The punctuation mark in its title is as stark and definite as the black and white that it is shot in. Our wise Randall tells Dante and every bonehead new adult in the audience, "Shit, or get off the pot." This film definitely shits, and what a movement it is.

3/4

Tuesday, April 2, 2013

Martha Marcy May Marlene (2011)

Many congratulations to Elizabeth Olsen for escaping the shadow of her two older sisters and establishing herself as a young force to be reckoned with. A challenging first role proves that this girl not only has the gorgeous face of a leading lady in the making, but also has the acting chops to qualify what I hope will be many starring roles to come. Although "Martha Marcy May Marlene" leaves a lot to be desired I was never left desiring more from its star.

Olsen plays the wounded and unstable Martha--or Marcy May, or Marlene, depending on who you are talking to--who after two years off the grid calls up her sister in hysterics. She has escaped from a secluded farm where she was the member of an abusive cult headed by the enigmatic Patrick (John Hawkes), full of falsely wise words and conflicting arguments. As she tries to reengage with the real world and connect to her estranged family, growing paranoia seeps in as Martha senses her location has been compromised.

The film is told in two parallel story lines: the primary examining Martha as she readjusts to living in the lavish comfort of the summer home rented by her sister Lucy (Sarah Paulson) and her wealthy husband (Hugh Dancy), and the other where Marcy May is indoctrinated and brainwashed into her "new family". The second acts as a supplement to explain Martha's erratic and occasionally violent behavior, as we see the conflict of her mind being broken and mended simultaneously.
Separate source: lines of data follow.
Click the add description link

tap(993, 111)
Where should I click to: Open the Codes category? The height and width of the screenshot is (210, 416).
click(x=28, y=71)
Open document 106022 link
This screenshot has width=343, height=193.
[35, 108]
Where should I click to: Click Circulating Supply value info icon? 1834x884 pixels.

Writer-director Sean Durkin has made a very promising first feature-length movie which shows his talent for suspense and some rather skillful dialogue. He found an excellent muse in Olsen who showed no inhibitions in front of the camera and who was willing to go down the very dark road that Durkin set out for her. Martha is a dangerous girl, not by choice but out of circumstance. Durkin set out to do what many before him have done, blending the real and the surreal and breaking the walls of comfort for the audience where what goes bump in the night might not be such an abstract boogeyman. The two of them largely succeed and the film held my attention.
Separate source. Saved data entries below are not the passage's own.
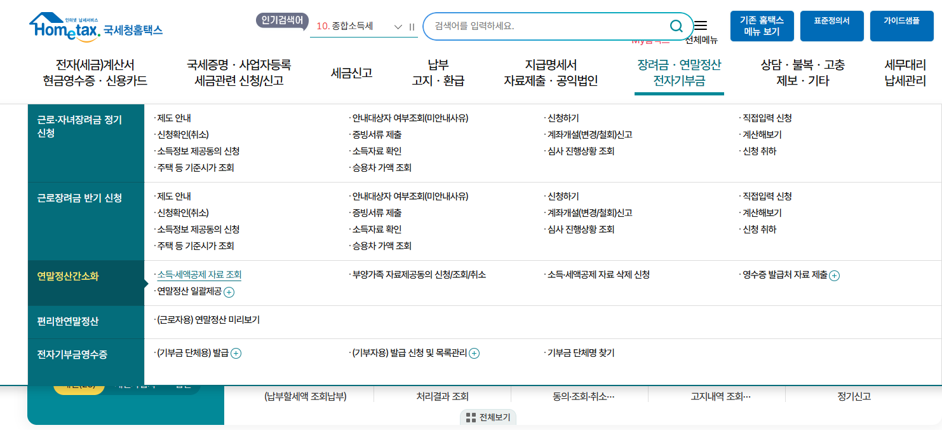
Task: Click the search magnifier icon
Action: pos(676,26)
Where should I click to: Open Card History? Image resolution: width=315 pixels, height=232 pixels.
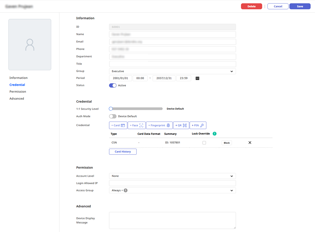point(123,152)
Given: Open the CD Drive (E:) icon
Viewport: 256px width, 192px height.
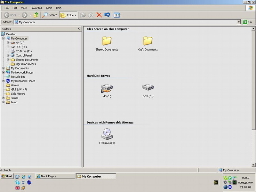Looking at the screenshot, I should pos(107,134).
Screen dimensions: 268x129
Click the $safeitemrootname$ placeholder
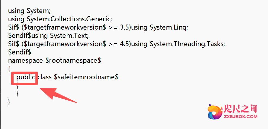pos(86,77)
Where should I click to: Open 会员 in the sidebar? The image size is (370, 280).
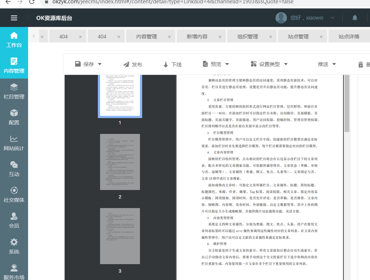[x=14, y=221]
Durkin did struggle in fleshing out what I imagine would be the primary interest of the audience: the inner workings of the cult (it was for me, at least). A cult needs to have some sort of doctrine with a primary objective, and is marked by the leadership of a single figure. The latter it certainly had, Patrick being the older, strangely hypnotic figurehead who has surrounded himself with a group of naive, beautiful young people. As to their doctrine I have no idea what they were about. Their farmhouse contains probably twenty or so people living there, all of them sharing a few rooms, the same clothes and helping the family in their own unique ways. It largely resembled a commune, founded on subsistence living but without the presence of drugs or alcohol. They ground themselves in free love and the relinquishing of material comforts, but to what end I don't know. There seemed to be no rhyme or reason to their actions which become inexplicably violent, and there is no information given to explain how a girl like Martha could allow herself to become Marcy May.

Then there is the matter of the ending. As Martha's dreams and memories become mixed with what we figure to be reality, the film turns from a drama about a traumatized girl having to learn to function normally all over again into a psychological thriller where the ghosts of her past come to haunt her. The pace quickens as it should, the tension mounts, then suddenly and unpleasantly the credits roll. There is no final payoff and only a hint that murky faces were indeed known to her.

He cannot be criticized too harshly for these points though. The plot was more focused on the here and now, and Martha's broken relationship with Lucy. In all it this is a success and an interesting one at that. It may not change the game for moviemaking in general, but it certainly put Olsen on the map and that should be good enough for anyone.